▸ Task prompt: How many lines in the material below include the word "comment"? Give only the number.

▸ Data supplied:
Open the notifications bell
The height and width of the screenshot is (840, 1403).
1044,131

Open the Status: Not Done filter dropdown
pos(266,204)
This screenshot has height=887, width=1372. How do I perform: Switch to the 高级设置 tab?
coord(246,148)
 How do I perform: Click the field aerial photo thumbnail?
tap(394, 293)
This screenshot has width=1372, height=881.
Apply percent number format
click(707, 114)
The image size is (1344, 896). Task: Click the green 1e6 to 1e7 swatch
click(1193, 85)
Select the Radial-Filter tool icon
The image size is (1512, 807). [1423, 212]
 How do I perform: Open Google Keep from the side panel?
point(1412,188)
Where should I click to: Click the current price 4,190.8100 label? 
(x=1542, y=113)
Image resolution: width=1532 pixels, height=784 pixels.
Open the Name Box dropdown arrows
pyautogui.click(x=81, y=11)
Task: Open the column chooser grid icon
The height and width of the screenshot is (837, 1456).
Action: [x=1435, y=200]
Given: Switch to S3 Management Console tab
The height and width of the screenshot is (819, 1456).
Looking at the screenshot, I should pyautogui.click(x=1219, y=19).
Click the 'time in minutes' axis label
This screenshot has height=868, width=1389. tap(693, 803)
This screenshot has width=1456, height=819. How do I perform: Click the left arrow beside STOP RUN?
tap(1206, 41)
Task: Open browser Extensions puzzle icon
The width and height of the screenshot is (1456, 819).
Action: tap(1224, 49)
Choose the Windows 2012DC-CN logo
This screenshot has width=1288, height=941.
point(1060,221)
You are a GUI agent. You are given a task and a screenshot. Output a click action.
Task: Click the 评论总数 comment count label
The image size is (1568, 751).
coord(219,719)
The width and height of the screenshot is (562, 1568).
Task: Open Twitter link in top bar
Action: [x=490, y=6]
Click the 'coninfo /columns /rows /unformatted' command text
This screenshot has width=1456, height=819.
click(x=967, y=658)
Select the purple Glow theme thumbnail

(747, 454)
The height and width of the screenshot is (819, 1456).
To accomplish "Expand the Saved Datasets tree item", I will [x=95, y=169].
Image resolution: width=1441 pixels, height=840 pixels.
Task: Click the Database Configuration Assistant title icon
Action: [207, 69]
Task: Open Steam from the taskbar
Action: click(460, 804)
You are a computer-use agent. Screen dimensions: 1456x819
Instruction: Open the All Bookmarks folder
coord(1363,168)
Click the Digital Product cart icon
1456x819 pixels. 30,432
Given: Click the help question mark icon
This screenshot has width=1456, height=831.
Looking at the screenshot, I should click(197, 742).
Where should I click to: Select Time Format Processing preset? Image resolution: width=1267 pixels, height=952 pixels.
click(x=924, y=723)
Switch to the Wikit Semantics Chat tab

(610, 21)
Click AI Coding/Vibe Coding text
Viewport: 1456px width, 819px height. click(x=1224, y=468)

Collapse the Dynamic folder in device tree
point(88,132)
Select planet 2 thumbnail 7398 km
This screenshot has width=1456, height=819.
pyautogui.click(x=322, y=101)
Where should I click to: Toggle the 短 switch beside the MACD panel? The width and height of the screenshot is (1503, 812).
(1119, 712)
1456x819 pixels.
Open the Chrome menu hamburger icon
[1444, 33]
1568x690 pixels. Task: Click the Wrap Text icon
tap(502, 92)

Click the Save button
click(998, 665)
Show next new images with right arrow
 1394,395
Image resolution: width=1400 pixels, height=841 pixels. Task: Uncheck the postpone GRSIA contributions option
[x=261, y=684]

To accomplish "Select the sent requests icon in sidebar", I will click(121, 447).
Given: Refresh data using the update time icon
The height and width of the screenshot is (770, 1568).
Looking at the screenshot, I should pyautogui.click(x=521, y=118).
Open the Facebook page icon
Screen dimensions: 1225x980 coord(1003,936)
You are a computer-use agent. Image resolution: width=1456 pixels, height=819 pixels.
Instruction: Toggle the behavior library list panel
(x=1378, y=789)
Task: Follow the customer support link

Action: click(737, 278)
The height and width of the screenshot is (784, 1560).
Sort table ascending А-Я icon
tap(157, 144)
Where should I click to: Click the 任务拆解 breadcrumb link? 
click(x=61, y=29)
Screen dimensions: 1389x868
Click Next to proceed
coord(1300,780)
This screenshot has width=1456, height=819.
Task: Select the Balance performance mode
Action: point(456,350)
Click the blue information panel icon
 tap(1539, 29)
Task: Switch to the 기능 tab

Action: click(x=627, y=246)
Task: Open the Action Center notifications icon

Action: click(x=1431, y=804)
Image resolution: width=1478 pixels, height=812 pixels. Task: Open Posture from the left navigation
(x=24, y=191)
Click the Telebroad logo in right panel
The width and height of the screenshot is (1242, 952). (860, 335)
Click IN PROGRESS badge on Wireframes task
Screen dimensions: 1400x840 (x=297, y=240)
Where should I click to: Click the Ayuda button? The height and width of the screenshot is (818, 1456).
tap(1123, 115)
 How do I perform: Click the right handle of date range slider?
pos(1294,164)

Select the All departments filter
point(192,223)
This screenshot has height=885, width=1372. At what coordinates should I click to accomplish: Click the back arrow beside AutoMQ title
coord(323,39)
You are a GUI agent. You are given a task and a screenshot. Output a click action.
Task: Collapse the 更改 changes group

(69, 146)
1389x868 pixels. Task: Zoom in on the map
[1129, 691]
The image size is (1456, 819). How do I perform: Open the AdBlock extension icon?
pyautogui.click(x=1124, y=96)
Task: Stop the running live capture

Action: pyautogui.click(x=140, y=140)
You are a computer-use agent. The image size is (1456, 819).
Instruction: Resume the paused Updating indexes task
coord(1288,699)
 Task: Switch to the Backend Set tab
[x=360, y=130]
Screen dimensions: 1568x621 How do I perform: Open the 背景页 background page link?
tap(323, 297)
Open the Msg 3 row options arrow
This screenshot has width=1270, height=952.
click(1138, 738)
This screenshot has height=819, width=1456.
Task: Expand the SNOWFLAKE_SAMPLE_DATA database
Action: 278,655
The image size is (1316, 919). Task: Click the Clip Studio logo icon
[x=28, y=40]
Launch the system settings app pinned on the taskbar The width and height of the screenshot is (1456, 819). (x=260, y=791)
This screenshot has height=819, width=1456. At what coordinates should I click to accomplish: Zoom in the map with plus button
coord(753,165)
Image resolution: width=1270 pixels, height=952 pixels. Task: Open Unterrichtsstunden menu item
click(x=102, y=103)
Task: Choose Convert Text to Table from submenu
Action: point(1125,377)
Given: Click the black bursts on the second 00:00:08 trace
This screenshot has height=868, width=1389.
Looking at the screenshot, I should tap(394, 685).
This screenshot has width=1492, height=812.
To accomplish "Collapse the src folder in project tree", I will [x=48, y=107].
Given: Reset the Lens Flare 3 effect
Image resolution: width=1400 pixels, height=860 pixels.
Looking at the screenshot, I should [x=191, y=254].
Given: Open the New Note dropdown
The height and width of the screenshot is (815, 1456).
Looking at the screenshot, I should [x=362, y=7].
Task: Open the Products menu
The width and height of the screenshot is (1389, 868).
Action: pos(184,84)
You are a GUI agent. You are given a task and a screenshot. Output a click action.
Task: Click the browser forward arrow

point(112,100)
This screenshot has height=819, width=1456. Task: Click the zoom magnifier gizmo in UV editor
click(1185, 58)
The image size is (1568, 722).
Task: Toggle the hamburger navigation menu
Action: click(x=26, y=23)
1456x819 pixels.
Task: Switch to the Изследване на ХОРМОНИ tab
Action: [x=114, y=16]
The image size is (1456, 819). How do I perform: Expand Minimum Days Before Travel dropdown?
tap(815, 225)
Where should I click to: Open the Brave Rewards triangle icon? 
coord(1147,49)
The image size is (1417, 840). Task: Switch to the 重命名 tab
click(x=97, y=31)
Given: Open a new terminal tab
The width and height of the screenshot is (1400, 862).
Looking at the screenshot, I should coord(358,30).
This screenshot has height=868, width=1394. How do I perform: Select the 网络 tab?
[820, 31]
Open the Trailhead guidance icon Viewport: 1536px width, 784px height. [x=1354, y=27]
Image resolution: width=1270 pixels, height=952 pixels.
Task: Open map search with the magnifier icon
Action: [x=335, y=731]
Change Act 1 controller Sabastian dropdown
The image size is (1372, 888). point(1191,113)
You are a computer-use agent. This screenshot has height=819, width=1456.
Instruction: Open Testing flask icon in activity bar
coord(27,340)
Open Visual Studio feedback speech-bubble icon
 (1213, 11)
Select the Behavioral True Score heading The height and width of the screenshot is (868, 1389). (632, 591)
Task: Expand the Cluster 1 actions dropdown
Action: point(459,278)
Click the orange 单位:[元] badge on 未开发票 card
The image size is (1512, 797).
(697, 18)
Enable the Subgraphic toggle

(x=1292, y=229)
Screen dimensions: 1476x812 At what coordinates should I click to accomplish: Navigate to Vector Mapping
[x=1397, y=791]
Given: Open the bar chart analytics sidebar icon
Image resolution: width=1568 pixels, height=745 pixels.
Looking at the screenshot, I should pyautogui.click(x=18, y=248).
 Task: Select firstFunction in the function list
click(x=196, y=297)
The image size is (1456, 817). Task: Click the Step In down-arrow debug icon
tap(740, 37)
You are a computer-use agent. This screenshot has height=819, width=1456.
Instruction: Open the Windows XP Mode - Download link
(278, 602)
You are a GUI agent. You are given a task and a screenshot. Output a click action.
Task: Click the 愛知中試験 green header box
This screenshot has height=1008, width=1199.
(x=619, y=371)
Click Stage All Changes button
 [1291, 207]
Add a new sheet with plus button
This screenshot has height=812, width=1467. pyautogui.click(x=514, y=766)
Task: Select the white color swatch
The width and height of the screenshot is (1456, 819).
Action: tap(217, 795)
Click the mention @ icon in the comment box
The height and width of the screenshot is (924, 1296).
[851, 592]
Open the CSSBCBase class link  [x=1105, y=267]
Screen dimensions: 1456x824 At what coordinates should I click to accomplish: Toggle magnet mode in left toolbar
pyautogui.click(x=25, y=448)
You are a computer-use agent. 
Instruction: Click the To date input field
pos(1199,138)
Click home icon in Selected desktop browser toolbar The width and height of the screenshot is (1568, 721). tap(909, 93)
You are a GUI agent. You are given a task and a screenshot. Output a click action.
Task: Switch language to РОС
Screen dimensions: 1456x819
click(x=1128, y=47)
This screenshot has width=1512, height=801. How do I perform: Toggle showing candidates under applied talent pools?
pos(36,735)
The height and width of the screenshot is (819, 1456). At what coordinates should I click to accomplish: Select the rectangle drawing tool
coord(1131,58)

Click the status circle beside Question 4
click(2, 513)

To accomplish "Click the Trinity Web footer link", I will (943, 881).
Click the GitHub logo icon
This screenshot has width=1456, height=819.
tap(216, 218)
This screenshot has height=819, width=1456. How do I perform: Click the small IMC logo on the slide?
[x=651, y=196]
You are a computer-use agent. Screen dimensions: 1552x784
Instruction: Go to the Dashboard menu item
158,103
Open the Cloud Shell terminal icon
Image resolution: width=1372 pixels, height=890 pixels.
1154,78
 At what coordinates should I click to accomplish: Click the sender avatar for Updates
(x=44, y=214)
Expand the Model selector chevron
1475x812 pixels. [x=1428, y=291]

▸ Expected output: 2